Prezydent Francji Nicolas Sarkozy podczas wizyty w USA dostał w tym tygodniu wszystko, "na co kiedykolwiek mógł liczyć". Teraz powinien się odwdzięczyć, zwiększając liczbę francuskich żołnierzy walczących w Afganistanie - pisze "New York Times".

Gazeta przypomina, że po przegranych wyborach regionalnych Sarkozy potrzebował wsparcia. W Waszyngtonie został przywitany jak stary przyjaciel - zaznacza "NYT". On i jego żona Carla Bruni zostali podjęci przez Obamów prywatną kolacją, co z pewnością będzie dobrze wyglądało w Paryżu.
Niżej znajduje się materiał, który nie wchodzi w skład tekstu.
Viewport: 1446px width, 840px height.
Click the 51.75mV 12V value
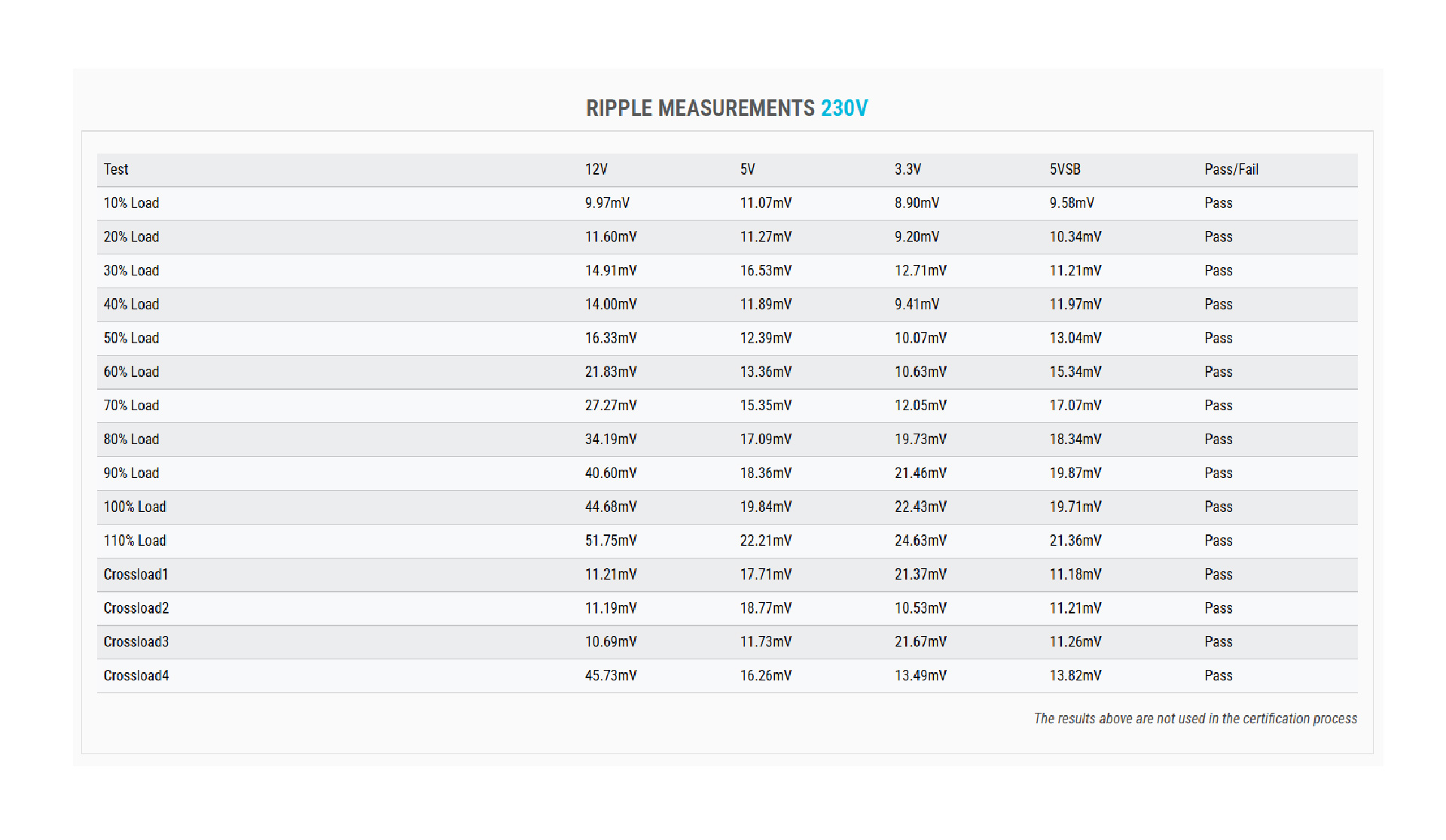tap(611, 540)
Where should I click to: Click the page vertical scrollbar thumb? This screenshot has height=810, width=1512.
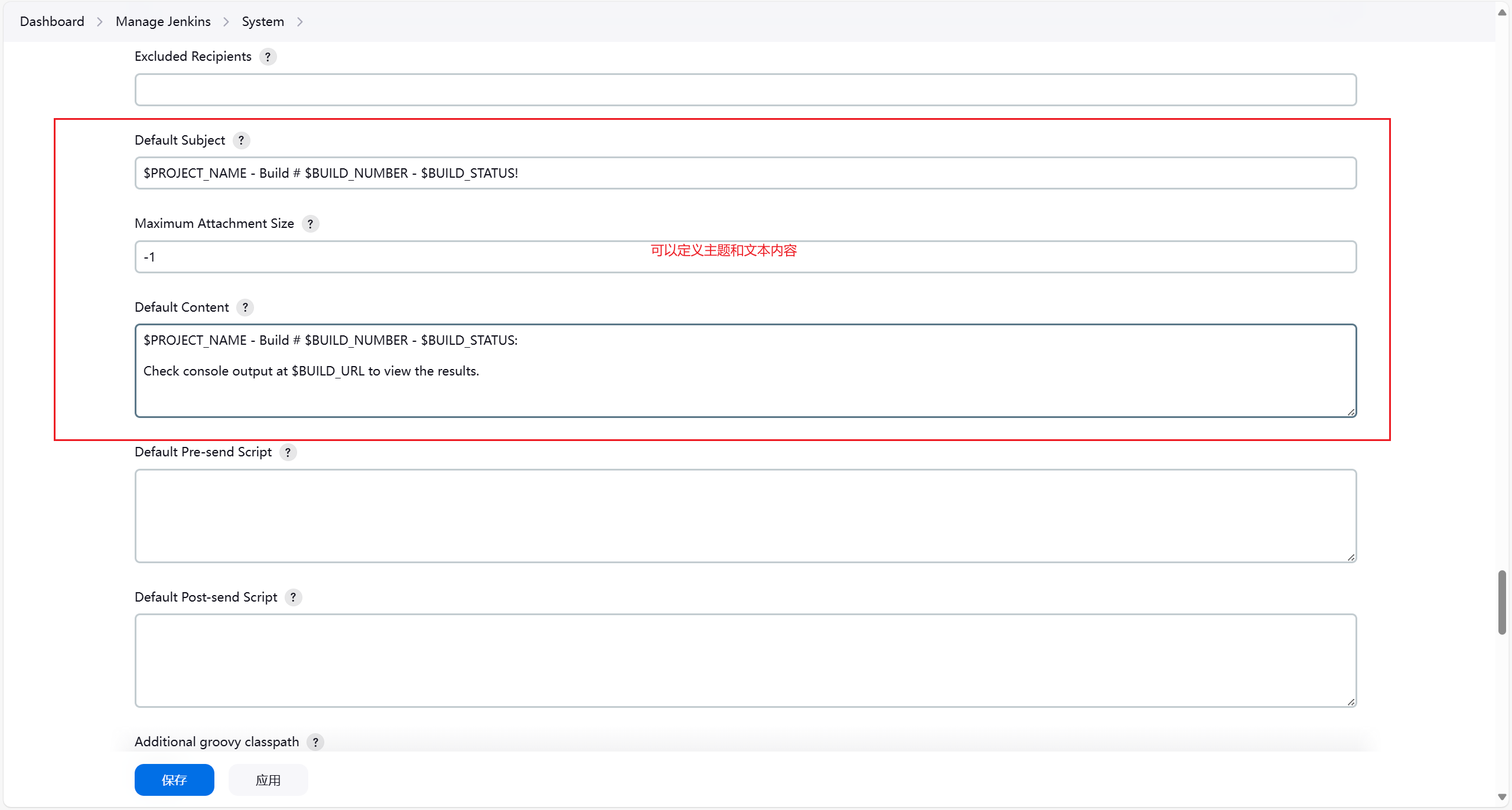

Dostał też zapewnienie, że transatlantycki przetarg na nowy samolot tankowania powietrznego dla amerykańskich sił powietrznych będzie "wolny i sprawiedliwy", a prezydent Barack Obama i jego doradcy uprzejmie nie wspominali publicznie o tym, że Francja nie przeznaczyła odpowiedniej liczby żołnierzy do walki ze wspólnym wrogiem w Afganistanie - pisze dziennik.
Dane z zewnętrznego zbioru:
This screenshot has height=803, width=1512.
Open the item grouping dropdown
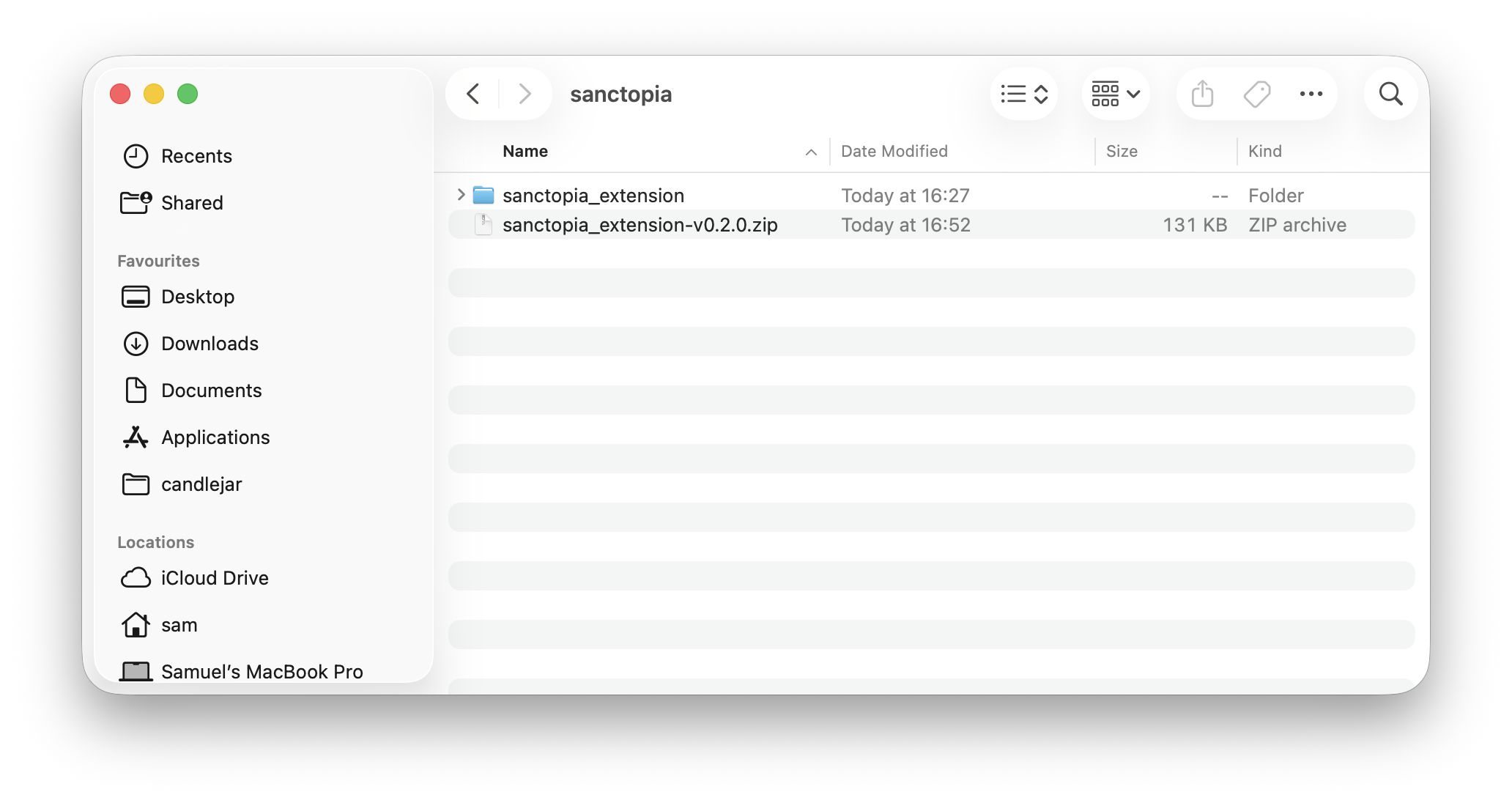[x=1116, y=94]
Wypomina też, że podczas wykładu na Columbia University Sarkozy powiedział, iż Ameryka musi pokazać, co to znaczy być pierwszą potęgą na świecie i być krajem, który słucha. Według "NYT", to prawda, ale Francja musi być krajem, który robi więcej niż tylko wygłasza wykłady.

Gazeta przypomina, że kiedy Obama rozkazał wysłanie do Afganistanu dodatkowych 30 tys. żołnierzy, miał nadzieję, że pozostali członkowie NATO zrobią podobnie, a Francja wyśle ich tam przynajmniej 1000. Sarkozy zdecydował jednak, że do Afganistanu pojedzie tylko 80 dodatkowych szkoleniowców.

"NYT" zaznacza, że szkoleniowców do Afganistanu może wysłać wielu członków Sojuszu, ale Francja jest jednym z niewielu krajów, które mogą wysłać tam jednostki bojowe. Sarkozy wielokrotnie powtarzał, że popiera działania NATO w Afganistanie. Najlepszym sposobem, żeby to udowodnić jest wysłanie tam dodatkowych francuskich jednostek bojowych - przekonuje gazeta.